Current under-18s drink illegally, and widely so. The difference between them and those who are over 18 is that they drink in secret, where their parents and other responsible adults are not present. By raising the drinking age even more, everyone under 21 will continue to drink – shocking – but will now do so in uncontrolled environments, exposing them to the same danger that underage drinkers currently are exposed to.
Prohibitionists enjoy linking crime rates with heavy drinking, and, with South Africa’s violent crime problem especially among youths, it would apparently be prudent to raise the drinking age.
The average rate for heavy drinking among drinkers in the most peaceful countries on Earth is 25.76%, ranging from a high of 52.4% in Austria to a low of 5.6% in New Zealand. South Africa, in comparison, has a rate of 25.6%.
23 countries qualify as the “most peaceful” according to the 2015 Global Peace Index, yet violent, crime-prone South Africa has a heavy drinking rate that is below 10 of the most peaceful countries and comparable with another three of them. Heavy drinking doesn’t seem linked to how violent or peaceful a country is.

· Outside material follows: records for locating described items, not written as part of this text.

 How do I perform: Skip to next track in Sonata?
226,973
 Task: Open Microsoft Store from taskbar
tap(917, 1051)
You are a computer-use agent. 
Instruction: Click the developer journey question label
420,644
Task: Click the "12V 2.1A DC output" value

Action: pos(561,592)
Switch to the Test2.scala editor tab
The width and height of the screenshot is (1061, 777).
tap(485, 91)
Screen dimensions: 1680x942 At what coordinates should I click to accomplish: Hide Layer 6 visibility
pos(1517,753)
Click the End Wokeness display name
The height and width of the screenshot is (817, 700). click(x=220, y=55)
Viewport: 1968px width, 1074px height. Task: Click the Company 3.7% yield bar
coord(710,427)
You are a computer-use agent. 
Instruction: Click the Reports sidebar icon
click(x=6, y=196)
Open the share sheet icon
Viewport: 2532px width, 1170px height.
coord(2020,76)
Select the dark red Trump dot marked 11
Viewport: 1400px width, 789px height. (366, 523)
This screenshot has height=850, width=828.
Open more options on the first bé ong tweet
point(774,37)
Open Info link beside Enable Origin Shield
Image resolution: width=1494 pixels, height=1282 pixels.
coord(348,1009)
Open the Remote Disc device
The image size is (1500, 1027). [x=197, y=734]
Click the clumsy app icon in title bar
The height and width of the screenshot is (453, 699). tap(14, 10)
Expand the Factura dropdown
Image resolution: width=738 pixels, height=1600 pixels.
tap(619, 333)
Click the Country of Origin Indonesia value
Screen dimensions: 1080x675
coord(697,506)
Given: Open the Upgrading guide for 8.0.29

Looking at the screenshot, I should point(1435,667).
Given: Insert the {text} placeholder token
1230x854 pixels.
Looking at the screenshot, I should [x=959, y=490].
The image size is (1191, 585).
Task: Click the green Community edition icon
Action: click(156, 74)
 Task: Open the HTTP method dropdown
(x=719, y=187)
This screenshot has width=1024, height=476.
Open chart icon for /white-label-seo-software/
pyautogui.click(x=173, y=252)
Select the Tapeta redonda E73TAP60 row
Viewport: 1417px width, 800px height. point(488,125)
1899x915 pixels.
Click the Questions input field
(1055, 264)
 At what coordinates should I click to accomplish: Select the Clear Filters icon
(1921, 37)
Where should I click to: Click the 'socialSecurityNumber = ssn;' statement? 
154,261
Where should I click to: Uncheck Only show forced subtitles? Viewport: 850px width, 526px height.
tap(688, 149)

Raising the drinking age will also not reduce the incidences of drunk driving on our roads. The only solid deterrence from drunk driving, or committing crime in general, is the fear of getting caught.
If someone believes they won’t get caught, threatening them with fines or even the death penalty will not change their behaviour.
This is, indeed, why countries have progressively abandoned the death penalty. Regardless, the vast majority of drunk drivers are over the age of 21, meaning that if decreasing the death toll on our roads is an objective of the new policy, it will be misfire completely.
It would appear, as far as crime is concerned, that raising the drinking age is not intended to address the pressing problems South Africa faces, but to divert attention away from the lack of effective law enforcement.
If current liquor laws and regulations cannot be properly enforced, our problem is not with a lack of law, but with a lack of good law that isn’t difficult to enforce.
The United States is the only large country to have tried the experiment of reducing road fatalities by raising the minimum drinking age – just as they were the only large country to impose a total Prohibition on alcohol as well, in the 1920s.
Neither of these experiments turned out as they hoped. The prime justification used in America was this intervention would reduce driving fatalities; but the trend of road fatalities had been decreasing for decades already, and continued apace as it did before raising the drinking age.
As a lifelong teetotaller who has never touched alcohol, cigarettes, or drugs, I can comfortably say that I do not want my fellow South Africans to be forced to be like me.
We are supposed to be a free society where adults can make decisions for themselves without an ever-present parent-government accosting us. Fundamentally, we need to be responsible for ourselves and not outsource this role to government.